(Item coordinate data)
--- START ---

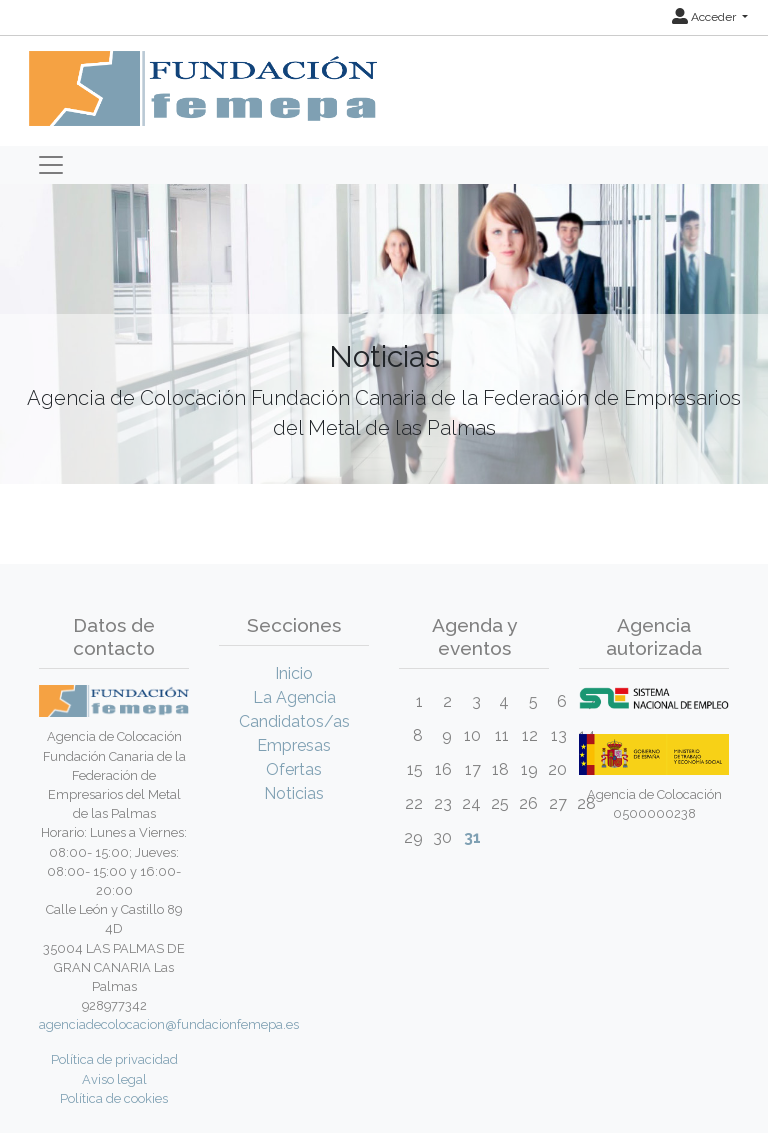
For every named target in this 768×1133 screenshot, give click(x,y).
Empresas (294, 745)
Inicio (294, 673)
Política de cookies (114, 1098)
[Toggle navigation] (51, 165)
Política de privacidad (114, 1059)
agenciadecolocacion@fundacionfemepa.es (169, 1024)
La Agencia (294, 697)
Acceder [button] (705, 17)
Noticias (294, 793)
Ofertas (294, 769)
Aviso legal (114, 1079)
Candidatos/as (294, 721)
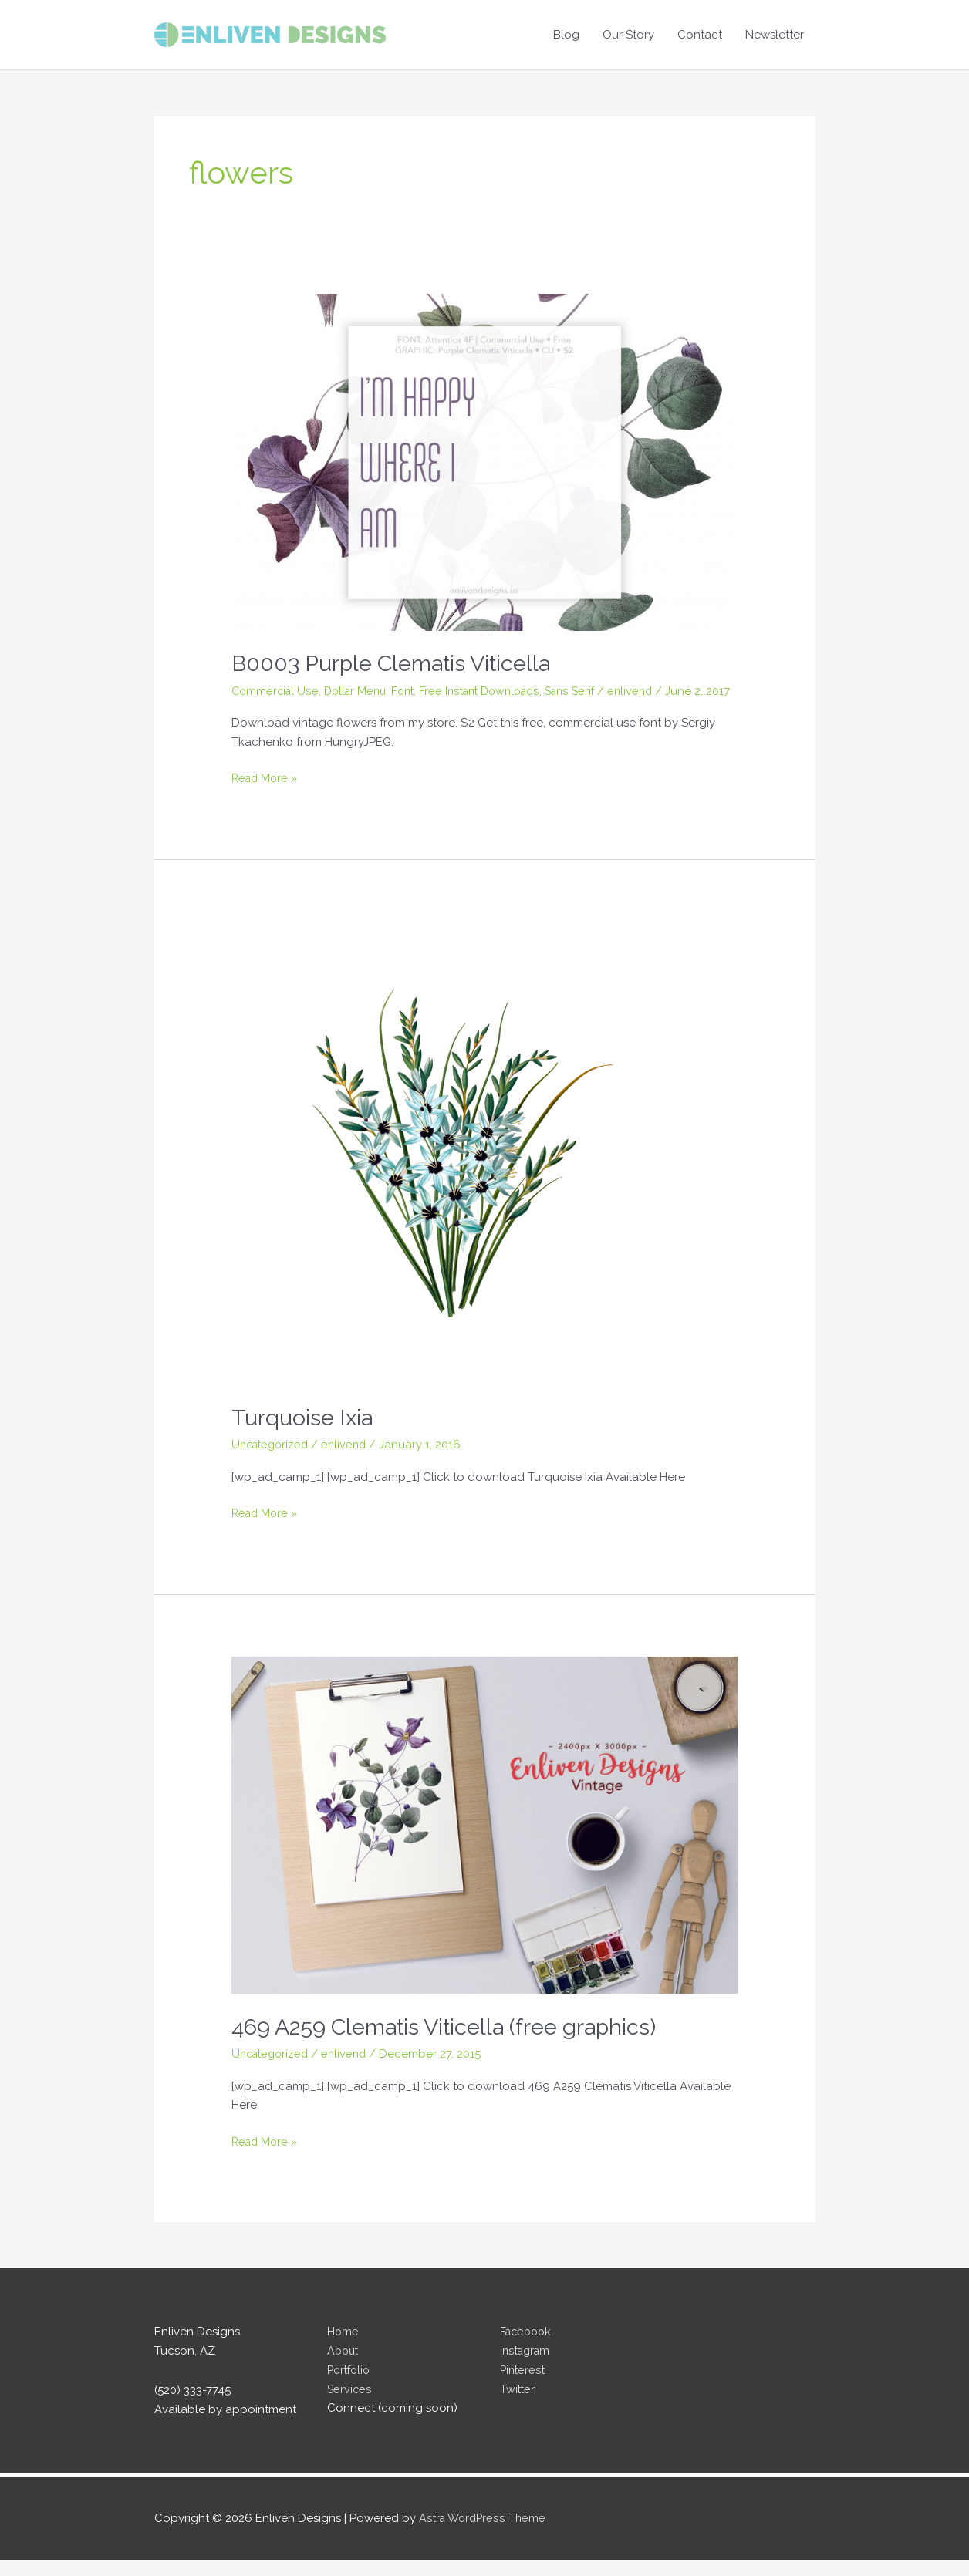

--- END ---

### WHAT IS BEING ASKED
Return each line of the records in which the string "Política" appears, treating uppercase and lowercase letters as different.

### EXPECTED ANSWER
Política de cookies (114, 1098)
Política de privacidad (114, 1059)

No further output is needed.